If I did the flail would be my first choice.


----------



## samuel-a (Oct 24, 2010)

rusty said:


> The last time I incinerated IC's some had a tendency to explode disrupting the lot in the pan taking goods along with them when they flew out of the pan. My furnace is fired with an 800,000 btu liquid propane torch from a roofers tar kettle. Smoke is at a bare minimum if any at all



Yup thous IC's, that i don't know what are the casing made of, sure pack alot of energy in them, energy that is beeing released once turned to carbon (e.g incinration).


----------



## Barren Realms 007 (Oct 24, 2010)

samuel-a said:


> rusty said:
> 
> 
> > The last time I incinerated IC's some had a tendency to explode disrupting the lot in the pan taking goods along with them when they flew out of the pan. My furnace is fired with an 800,000 btu liquid propane torch from a roofers tar kettle. Smoke is at a bare minimum if any at all
> ...



It is because they are not a uniform thicknes where the silicone chips is and when it is heated up real quick it fracturs at that point. If they are heated up more evenly you can make a pile of them glow with not much of a problem. 

Paitence. 8)


----------



## pgm (Nov 14, 2010)

rusty said:


> I'm starting off with the IC's and pins from memory slots and those under the cpu sockets sheared from mother boards in hopes that the precious metals will be abraded off in the ball mill.
> 
> Almost an identical project here were I processed pins removed from able plugs via a hammer mill abrading the gold off in the ball mill.
> http://www.goldrefiningforum.com/phpBB3/viewtopic.php?f=38&t=8074
> ...



Hi Rusty

I am adding some pic's can you tell me if all the Ic's here have gold and are good for processing.


----------



## rusty (Nov 14, 2010)

Discard nothing.


----------



## pgm (Nov 14, 2010)

rusty said:


> When I was shearing off the IC's a lot of them broke from the abuse of the air chisel exposing gold inside chips I would never have expected to find gold.
> 
> The boards I recently sheared were telecom I would estimate that 50 percent of the chips had gold inside some of the older MB's have small chips that look like ram will have gold, you just never know until you crack open a chip or two.
> 
> Since most chips have silver and perhaps a bit of palladium I decided to process everything not to discard anything.
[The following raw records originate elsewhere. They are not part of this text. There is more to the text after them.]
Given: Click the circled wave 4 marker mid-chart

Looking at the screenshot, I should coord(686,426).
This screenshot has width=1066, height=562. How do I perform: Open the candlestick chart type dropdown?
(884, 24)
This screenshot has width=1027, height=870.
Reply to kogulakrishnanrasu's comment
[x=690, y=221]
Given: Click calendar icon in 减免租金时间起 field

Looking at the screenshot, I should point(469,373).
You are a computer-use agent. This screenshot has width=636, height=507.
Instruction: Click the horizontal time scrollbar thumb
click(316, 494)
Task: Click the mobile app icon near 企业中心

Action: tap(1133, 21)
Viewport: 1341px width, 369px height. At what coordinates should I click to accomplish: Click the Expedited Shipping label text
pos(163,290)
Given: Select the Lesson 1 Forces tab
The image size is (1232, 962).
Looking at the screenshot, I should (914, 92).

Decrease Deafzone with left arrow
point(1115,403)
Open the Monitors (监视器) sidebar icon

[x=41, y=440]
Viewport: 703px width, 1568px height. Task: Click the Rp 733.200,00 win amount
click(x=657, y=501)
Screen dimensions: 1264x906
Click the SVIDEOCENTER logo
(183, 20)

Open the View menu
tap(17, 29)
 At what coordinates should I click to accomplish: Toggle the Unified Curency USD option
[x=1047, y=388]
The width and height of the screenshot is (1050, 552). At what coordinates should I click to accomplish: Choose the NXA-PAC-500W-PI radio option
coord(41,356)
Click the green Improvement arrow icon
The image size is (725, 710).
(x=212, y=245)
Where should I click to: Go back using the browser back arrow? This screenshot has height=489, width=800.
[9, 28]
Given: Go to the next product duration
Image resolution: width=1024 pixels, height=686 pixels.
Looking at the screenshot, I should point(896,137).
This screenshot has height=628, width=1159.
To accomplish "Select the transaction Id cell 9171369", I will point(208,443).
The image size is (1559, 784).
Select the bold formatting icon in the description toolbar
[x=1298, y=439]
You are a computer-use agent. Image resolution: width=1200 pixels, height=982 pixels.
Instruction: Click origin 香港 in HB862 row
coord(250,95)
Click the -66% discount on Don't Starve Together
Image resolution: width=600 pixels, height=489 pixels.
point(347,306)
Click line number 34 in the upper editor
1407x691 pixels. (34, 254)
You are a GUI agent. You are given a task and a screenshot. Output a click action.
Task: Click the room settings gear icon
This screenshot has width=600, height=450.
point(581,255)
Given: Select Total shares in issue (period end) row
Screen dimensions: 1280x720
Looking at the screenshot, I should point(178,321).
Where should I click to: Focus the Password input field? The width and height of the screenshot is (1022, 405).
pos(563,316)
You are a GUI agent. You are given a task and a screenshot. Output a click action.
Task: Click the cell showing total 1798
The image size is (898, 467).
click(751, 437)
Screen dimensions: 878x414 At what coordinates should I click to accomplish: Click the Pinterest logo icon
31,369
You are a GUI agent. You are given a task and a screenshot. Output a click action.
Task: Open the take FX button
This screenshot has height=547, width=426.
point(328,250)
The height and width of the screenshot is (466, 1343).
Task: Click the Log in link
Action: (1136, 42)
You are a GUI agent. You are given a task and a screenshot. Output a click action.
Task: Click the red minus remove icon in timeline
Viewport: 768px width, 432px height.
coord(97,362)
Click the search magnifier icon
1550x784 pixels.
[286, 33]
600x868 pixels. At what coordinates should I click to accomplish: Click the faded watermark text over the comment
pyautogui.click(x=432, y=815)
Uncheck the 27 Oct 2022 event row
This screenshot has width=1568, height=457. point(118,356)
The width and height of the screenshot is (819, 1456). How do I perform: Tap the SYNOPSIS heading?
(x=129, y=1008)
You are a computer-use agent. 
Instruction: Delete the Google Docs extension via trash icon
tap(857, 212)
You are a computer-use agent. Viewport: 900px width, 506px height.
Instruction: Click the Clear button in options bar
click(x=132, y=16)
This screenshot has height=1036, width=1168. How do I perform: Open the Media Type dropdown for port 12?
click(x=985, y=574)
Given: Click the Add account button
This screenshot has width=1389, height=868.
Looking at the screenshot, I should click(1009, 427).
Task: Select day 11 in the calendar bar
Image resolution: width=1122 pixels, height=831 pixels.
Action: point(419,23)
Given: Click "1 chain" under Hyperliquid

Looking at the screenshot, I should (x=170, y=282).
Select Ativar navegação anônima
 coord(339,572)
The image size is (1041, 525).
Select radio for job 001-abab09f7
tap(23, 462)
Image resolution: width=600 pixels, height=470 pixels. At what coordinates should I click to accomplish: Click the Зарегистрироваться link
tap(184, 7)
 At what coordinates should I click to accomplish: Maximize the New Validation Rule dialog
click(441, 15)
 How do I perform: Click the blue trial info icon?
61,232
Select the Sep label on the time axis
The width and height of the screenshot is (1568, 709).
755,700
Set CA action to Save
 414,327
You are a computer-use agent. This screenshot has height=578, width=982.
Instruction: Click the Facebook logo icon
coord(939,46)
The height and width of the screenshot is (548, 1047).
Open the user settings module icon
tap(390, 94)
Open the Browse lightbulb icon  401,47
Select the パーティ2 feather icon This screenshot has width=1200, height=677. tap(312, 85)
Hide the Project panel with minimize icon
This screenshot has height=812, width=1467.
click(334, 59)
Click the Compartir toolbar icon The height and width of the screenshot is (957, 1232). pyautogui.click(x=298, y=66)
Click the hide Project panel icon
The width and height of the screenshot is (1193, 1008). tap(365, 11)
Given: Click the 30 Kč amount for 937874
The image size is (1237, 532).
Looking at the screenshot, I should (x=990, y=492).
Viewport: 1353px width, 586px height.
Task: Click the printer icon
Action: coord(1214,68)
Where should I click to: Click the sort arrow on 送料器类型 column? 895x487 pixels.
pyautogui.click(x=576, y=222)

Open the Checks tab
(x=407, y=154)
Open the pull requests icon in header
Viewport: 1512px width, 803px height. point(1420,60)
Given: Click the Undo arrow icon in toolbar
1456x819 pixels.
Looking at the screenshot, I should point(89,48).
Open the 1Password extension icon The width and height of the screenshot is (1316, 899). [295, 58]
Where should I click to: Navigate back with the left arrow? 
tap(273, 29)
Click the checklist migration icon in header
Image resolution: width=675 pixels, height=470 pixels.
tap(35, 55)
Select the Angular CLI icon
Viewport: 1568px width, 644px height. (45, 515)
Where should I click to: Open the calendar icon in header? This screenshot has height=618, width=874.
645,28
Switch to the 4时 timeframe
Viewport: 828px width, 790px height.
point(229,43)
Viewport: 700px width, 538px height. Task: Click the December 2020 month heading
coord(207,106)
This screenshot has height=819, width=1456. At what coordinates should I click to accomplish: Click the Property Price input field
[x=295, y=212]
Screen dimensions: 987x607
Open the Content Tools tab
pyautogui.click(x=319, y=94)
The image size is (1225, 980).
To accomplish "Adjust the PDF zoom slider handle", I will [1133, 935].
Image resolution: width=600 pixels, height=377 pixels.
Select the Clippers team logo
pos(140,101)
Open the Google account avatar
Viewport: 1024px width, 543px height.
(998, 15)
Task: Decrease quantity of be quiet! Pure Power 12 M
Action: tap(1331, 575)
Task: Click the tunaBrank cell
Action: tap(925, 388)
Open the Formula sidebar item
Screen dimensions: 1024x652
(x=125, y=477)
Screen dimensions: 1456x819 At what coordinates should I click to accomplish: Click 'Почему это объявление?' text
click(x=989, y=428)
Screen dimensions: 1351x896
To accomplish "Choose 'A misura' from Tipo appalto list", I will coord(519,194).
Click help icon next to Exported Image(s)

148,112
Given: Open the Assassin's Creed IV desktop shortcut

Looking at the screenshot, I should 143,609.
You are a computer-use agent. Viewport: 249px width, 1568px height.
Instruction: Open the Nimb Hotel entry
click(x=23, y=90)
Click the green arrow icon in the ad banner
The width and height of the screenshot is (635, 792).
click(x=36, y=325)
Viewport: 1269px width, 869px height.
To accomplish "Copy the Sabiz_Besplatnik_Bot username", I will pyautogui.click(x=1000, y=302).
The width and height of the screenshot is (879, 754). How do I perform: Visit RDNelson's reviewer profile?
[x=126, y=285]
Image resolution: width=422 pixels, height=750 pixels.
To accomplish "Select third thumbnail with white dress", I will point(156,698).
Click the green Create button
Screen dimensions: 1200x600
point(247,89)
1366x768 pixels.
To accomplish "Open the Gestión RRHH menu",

thanks for the feedback, it is very helpful, i thought i might be wasting my time. i was looking at stripping down over 700 boards. now need to find something to crush them i am bidding on a ball mill on ebay, here is the link

http://cgi.ebay.co.uk/ws/eBayISAPI.dll?ViewItem&item=180587007577&ssPageName=STRK:MEBIDX:IT

what do you think?


----------



## pgm (Nov 14, 2010)

rusty said:


> When I was shearing off the IC's a lot of them broke from the abuse of the air chisel exposing gold inside chips I would never have expected to find gold.
> 
> The boards I recently sheared were telecom I would estimate that 50 percent of the chips had gold inside some of the older MB's have small chips that look like ram will have gold, you just never know until you crack open a chip or two.
> 
> Since most chips have silver and perhaps a bit of palladium I decided to process everything not to discard anything.


 
sorry rusty wrong pic's let me change them


----------



## rusty (Nov 14, 2010)

Get the job done.


----------



## rusty (Nov 16, 2010)

Below is the powders incinerated


----------



## rusty (Nov 18, 2010)

The scum


----------



## rusty (Nov 19, 2010)

This evening when I unloaded my mill the balls had a silvery gray metallic metal that had plated itself onto the balls. Just wondering of anyone else has noticed this happening to them.


----------



## Harold_V (Nov 19, 2010)

rusty said:


> Harold when you used your ball mill, what was the purpose of the lime.


I processed an ore that was a sulfide. The discharge from the ball mill went to my agitation tank, where the ore was processed with cyanide and bromine. Had I not introduced lime, pH would have dropped to a dangerous level, resulting in liberating hydrocyanic acid. Death follows. 

I attempted to hold the pH at 10. Once that level was established (in the ball mill) the slurry appeared to be relatively stable. 

Harold


----------